The irony of a traveler coming upon a distressed and decapitated statue devoted to a fallen king amongst a barren land would seem to be enough. However, it is the hubris inscription on the pedestal, “My name is Ozymandias … Look on my Works, ye Mighty, and despair,” that one could view as almost a comedic rebuke by Shelley to monarchy or empirical rule (“Ozymandias”). On the contrary, when the traveler references the land as being “boundless and bare,” it is not difficult to sense the shared disparity between Ozymandias’ people and those of children in Holy Thursday (Shelley, “Ozymandias”).
Surely, once Ozymandias’ kingdom was plentiful in resources to build such a monument to himself, but to see its decay through the passage of time, while knowing the Kings’ conceit in character; it becomes easy to be sensitive to the hopelessness of the working people such as the sculptor underneath his rule. However, desolation is not the only shared theme between the two works. The reason the traveler knows of the autocratic rule is through the sculptor’s ability to reimagine Ozymandias’ likeness and his, “sneer of a cold command” (Shelley, “Ozymandias”).
Again, like Blake’s “Beadles” in Experience, Shelley makes use of the representation of cold in a dismissive, uncaring, yet controlling manner. He is not a merciless King, who is intent on progressing the lives of his people as well as his kingdom. Here, the motive is one of callousness meant to enslave his people in servitude for the means of his glory. In addition, the King’s “hand that mocked them,” is evidence of another shared parallel of the elite or societal treatment of the lower class (Shelley, “Ozymandias”).
Like the “usurous hand” in Holy Thursday, it speaks to the contempt had for the humble; one in which high society only has enough vested interest that allows them to pursue that is to their own (Blake, “Holy Thursday: … Experience”). Plainly, an argument can be made by the vision being painted by Shelley is one of disdain for the affluent and empirical attitudes towards the working and poor. To summarize, through the duology of Blake’s Holy Thursday and Shelley’s Ozymandias we find an ironic, tongue-in-cheek view of life under an empirical or sovereign rule.
Blake’s first version of Holy Thursday in Songs of Innocence can be seen as sarcastic puffery for how the elite class would like the oppressed to view its compassion within its great civilization.
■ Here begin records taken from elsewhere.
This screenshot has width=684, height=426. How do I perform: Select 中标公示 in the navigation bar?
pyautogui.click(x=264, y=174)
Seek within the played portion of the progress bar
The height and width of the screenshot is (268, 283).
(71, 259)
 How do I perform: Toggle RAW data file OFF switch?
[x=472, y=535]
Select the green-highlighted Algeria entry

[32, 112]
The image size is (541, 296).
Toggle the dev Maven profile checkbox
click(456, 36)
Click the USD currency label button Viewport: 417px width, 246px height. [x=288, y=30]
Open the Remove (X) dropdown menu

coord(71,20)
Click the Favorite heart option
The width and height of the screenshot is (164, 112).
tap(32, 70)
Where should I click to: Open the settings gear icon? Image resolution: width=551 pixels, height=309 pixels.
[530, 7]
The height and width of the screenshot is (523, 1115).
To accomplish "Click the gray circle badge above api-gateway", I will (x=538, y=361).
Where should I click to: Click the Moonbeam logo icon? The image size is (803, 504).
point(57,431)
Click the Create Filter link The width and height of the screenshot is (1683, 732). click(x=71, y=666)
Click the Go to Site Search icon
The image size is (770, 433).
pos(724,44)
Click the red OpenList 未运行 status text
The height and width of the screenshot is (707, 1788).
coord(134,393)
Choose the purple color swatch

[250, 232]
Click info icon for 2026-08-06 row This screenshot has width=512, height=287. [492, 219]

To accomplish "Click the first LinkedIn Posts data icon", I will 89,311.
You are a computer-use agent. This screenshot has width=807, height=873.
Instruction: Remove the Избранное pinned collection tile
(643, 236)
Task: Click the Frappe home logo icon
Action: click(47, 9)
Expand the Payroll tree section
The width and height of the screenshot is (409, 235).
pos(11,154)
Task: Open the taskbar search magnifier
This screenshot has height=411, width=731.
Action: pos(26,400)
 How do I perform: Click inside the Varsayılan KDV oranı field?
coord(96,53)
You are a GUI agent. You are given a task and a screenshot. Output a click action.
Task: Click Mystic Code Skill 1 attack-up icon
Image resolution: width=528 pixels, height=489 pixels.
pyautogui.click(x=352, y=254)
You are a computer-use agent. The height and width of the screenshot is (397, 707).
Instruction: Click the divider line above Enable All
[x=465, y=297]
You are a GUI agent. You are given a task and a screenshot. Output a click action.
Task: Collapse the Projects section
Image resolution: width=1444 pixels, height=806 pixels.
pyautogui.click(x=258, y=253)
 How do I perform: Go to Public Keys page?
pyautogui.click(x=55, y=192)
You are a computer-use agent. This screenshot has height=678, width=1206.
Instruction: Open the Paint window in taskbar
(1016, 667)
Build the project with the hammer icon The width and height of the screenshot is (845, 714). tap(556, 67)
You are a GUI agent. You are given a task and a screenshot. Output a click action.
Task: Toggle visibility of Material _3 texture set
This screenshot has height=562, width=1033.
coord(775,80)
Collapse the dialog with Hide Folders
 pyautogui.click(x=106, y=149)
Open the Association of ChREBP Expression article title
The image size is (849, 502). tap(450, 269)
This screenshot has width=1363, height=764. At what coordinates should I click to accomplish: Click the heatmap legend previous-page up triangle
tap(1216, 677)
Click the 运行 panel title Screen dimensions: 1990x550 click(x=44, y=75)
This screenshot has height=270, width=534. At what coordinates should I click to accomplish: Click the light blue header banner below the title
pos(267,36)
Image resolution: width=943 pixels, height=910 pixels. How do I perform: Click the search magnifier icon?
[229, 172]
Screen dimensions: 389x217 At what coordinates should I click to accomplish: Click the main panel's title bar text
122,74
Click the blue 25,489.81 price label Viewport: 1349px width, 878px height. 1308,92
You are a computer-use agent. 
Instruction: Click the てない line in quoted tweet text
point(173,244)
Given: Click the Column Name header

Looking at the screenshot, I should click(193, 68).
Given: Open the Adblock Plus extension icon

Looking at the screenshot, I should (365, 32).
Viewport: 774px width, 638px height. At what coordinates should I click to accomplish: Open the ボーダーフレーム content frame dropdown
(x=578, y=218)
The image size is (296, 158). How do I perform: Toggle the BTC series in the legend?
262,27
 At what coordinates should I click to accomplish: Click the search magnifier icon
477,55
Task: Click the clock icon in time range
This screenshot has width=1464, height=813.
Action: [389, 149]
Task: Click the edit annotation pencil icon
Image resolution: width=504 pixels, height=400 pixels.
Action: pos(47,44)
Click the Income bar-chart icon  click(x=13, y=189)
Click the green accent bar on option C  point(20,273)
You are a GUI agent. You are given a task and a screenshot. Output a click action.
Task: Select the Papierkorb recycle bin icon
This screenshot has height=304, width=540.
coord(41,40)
However, by the Songs of Experience version, Blake removes the mask from society that still reveals a land wealthy and full of abundance, but also overwrought with poverty and despair. Common themes of emptiness, cold, and the hand that oversees the exploited are found in both Holy Thursday and Shelley’s Ozymandias.
The bareness is meant to reflect the disparity, the lack of resources, and future outcomes of the lower class. On the other hand, Cold describes the scornful and dismissive attitude the supposed leaders of society have for the less fortunate. Although, it could be argued that both Blake and Shelly shared mutual disregard for autocratic rule both prior and post-French Revolution. Clearly, this is just one of many perspectives and as Blake once wrote, “If the doors of perception were cleansed, everything would appear to a man as it is, infinite” (Blake, “The Marriage of Heaven and Hell”).